Thanks to everyone who responded. Things are going better, using pre-'full
drainage and block feeding' knowledge and techniques, which is to say
expressing just enough for comfort, in order to allow the physiologic
feedback loop to influence supply. Slower, but since this woman's course
was complicated by a nasty case of mastitis, it was really the only viable
option.
I guess I didn't make it clear enough at the outset that this was the first
case I have seen in a long time where full drainage and block feeding as
per the article by Gonneke van Veldhuizen-Staas did not bring speedy and
lasting relief. I am in contact with at least one woman every week with
oversupply and until now, it has worked in every case for the last 7 or 8
years, can't quite remember when Gonneke first told me about the method. It
was well before her article was published.
The woman I am working with is still *occasionally* experiencing deep
burning pain when her breasts are overfull, and sometimes immediately after
feeding too. But feeds themselves are much more comfortable now that the
baby's tongue tie is fixed, and she has been afebrile since shortly after
starting the antibiotics, which she finished almost a week ago now. She is
able to go for longer periods without her breasts getting overly hard and
uncomfortable, so she is not having to express in addition to feeding the
baby now that the mastitis has passed. While she was ill she was diligent
about removing milk thoroughly and frequently.
This reinforces for me the caveat not to do full drainage/block feeding too
early in lactogenesis, and to prioritize dealing with any suspicion, even a
whisper, of mastitis, before trying to reduce supply by less frequent
draining of breasts.
Jane, I didn't quite understand your post, about how babies suckle with
different degrees of fullness (if that was what you meant?). Perhaps you
could elaborate on it?
And I would dearly love to know what causes the burning, searing,
persistent pain so many women experience in situations like this.
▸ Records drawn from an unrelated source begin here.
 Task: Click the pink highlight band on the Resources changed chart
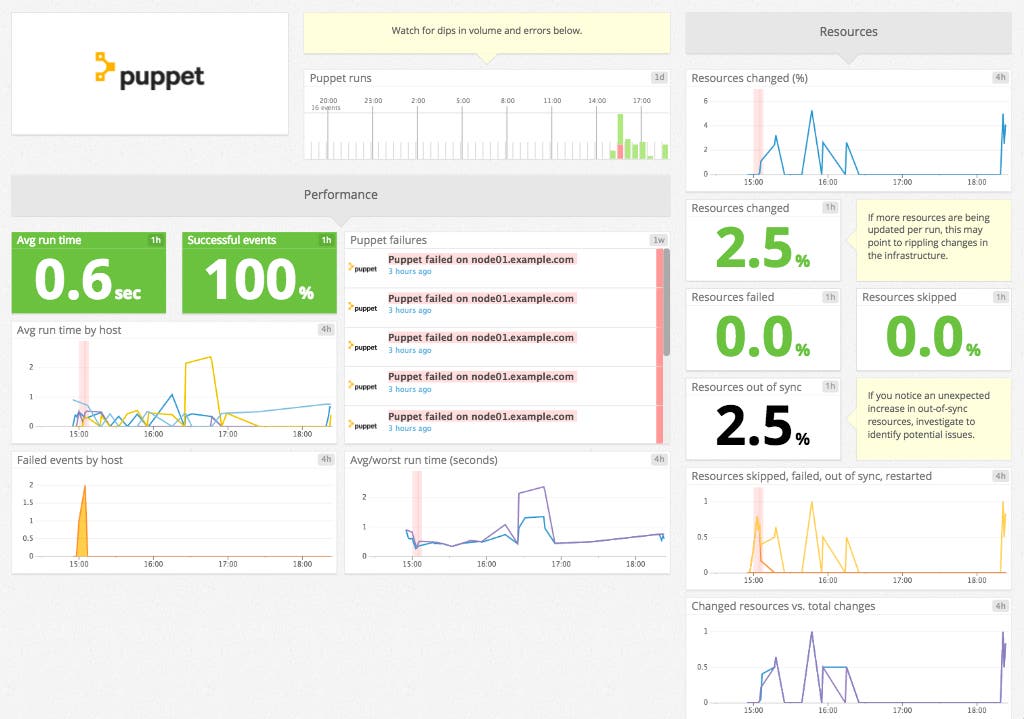point(758,130)
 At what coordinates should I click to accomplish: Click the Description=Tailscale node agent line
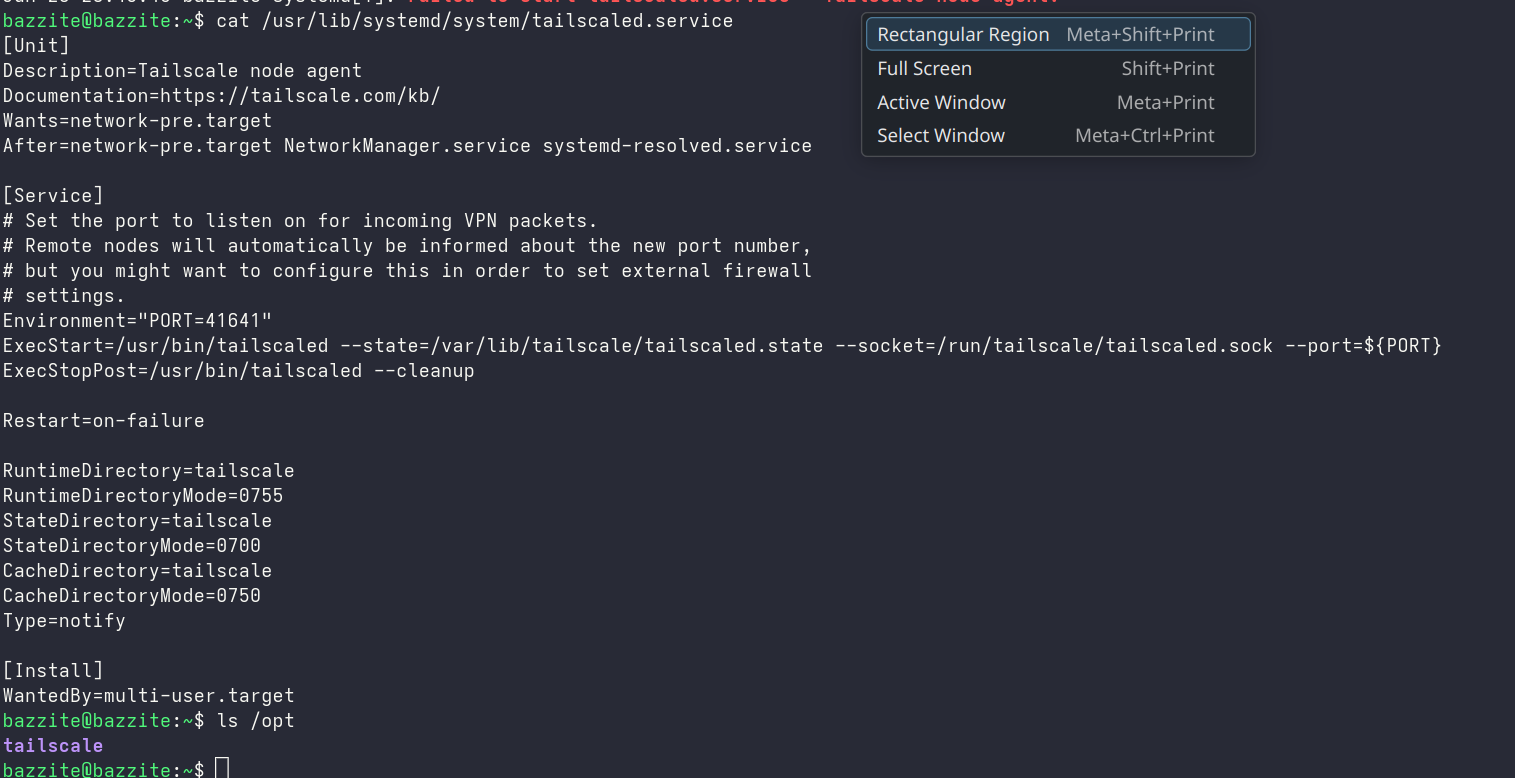tap(182, 71)
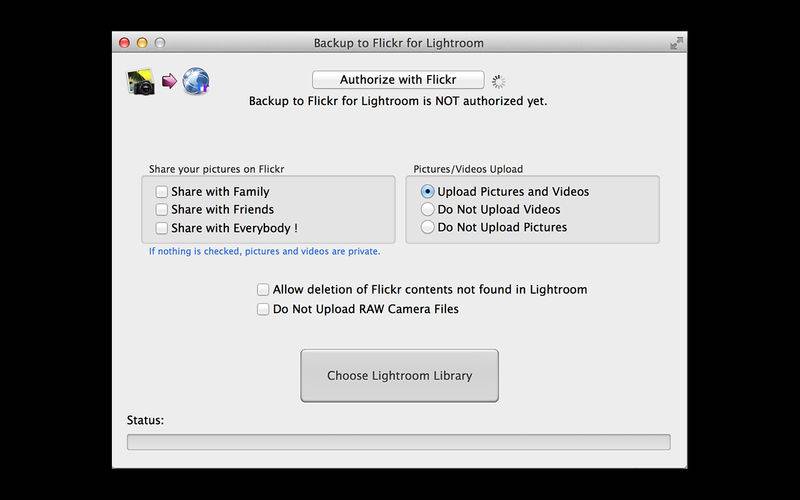Click the yellow minimize window button

(142, 43)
I rarely meet women with organically caused low supply, and the ones I have
met are some of the most persistent, dedicated breastfeeding mothers I
know. They keep going, (usually partially breastfeeding as medications are
unavailable long term) for many months longer than many women who could
feed triplets from day 4. I see far more women who stop breastfeeding long
before they had anticipated doing so, because of oversupply. Some of them
realize they have too much milk but they get no help dealing with it and
are blown off with 'your problem would be considered a luxury by many
mothers' or they are encouraged to become milk donors. We really
underestimate what a burden it is to have far too much milk. Low supply
does not carry with it an increased risk of mastitis, chronic pain from
engorgement, and breast aversion by a baby who fears drowning.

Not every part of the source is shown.